3 of 216 comments (clear)

  1. Re:Sigh. It's not a "feature" of other languages.. by jonadab · · Score: 3, Interesting

    > By "correctly," I'm specifically leaving out memory leaks.

    What a thing to leave out. Memory leaks are one of the hardest-to-track-down
    and most annoying kinds of bugs that we perpetually see in application after
    application. Okay, crashes are more annoying and pervasive, sure. And
    buffer overruns (which are not a problem in most languages that have GC,
    albeit GC is not the reason they're not a problem). But memory leaks are
    high on the list.

    > And in functional programming, you're creating functions on the fly.

    I'm trying to imagine a programming language that doesn't let you create
    functions on the fly but is powerful enough for writing real applications.
    The only thing I can come up with is that you could write what basically
    amounts to an interpreter so that you wouldn't have to write "functions"
    in the implementation language but could write them in the interpreted
    language instead. But that seems like a really ugly hack, just to avoid
    including real memory management in the compiler/interpreter/vm/whatever.

    It is possible to get around the need for closures (i.e., anonymous routines
    that hold references to otherwise-out-of-scope lexicals), if you have a
    sufficiently powerful object system. But again, it seems like a questionable
    goal; sometimes closures are really the most convenient way to accomplish
    something. (Sometimes they're not, of course... that's why I favour
    multiparadigmatic languages.)

    > So for all those languages, it's not an "ease of use" thing. It's a
    > "there's no way for a programmer to do even do it manually at all" thing.
    > GC is the only option.

    Strictly *theoretically*, the programmer can do all that stuff in any
    Turing-complete language; it's possible to do functional programming in
    8086 assembly language, for example, if you're willing to go far out of
    your way to do it.
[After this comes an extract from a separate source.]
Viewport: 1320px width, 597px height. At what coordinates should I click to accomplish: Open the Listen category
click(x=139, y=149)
But in practice, neither assembly language nor C
    really makes that easy or practical, no. But then, there are actually
    quite a lot of things that those languages don't make easy or practical.

    --
    Cut that out, or I will ship you to Norilsk in a box.
  2. a way to give the GC a hint? by Doppler00 · · Score: 3, Interesting

    It might be useful if some languages had an optional method of hinting that an object should be garbage collected soon. This would help in languages like Java where you get a huge amount of data stored and then all at once the disk thrashes as it GC everything. For some algorithms, it would be nice to tell Java ahead of time that you're done with the object and you're not going to reference it anymore. The nice thing is though, it wouldn't be a requirement, so you wouldn't have to worry about deleting an object still in use by mistake. I wonder how efficient this would be.
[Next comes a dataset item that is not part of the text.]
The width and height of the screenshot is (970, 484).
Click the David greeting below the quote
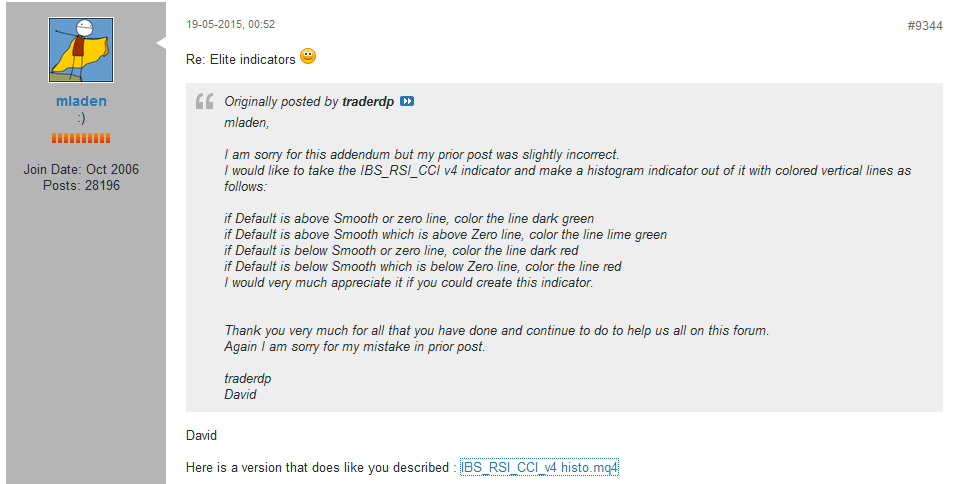point(201,436)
  3. Re:Reference Counting... by Circuit+Breaker · · Score: 3, Interesting

    Reference counting can interact nicely with multithreading on modern (post `96) hardware - most modern CPUs have this nice "compare-and-swap" atomic operation, which can be used to manage refcounts without any form of locking. Yes, it is a little less efficient and a little more intricate, but it's doable; In Windows, for example, it's called "InterlockedIncrement()" and "InterlockedDecrement()".
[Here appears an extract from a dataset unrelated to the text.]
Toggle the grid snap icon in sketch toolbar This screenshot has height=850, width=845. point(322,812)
    Also, in many environments you DON'T modify the reference count every time you copy a pointer; there's a concept called "borrowed references" which is used in Python, COM, and many other ref count schemes to avoid some useless refcounts.

    Python (pre 2.0) used to do only refcount, and did it much better than Java (using GC) in all respects except thread friendliness. Modern python (2.0 and beyond) does both -- but it's extremely rare for the gc to be needed at all.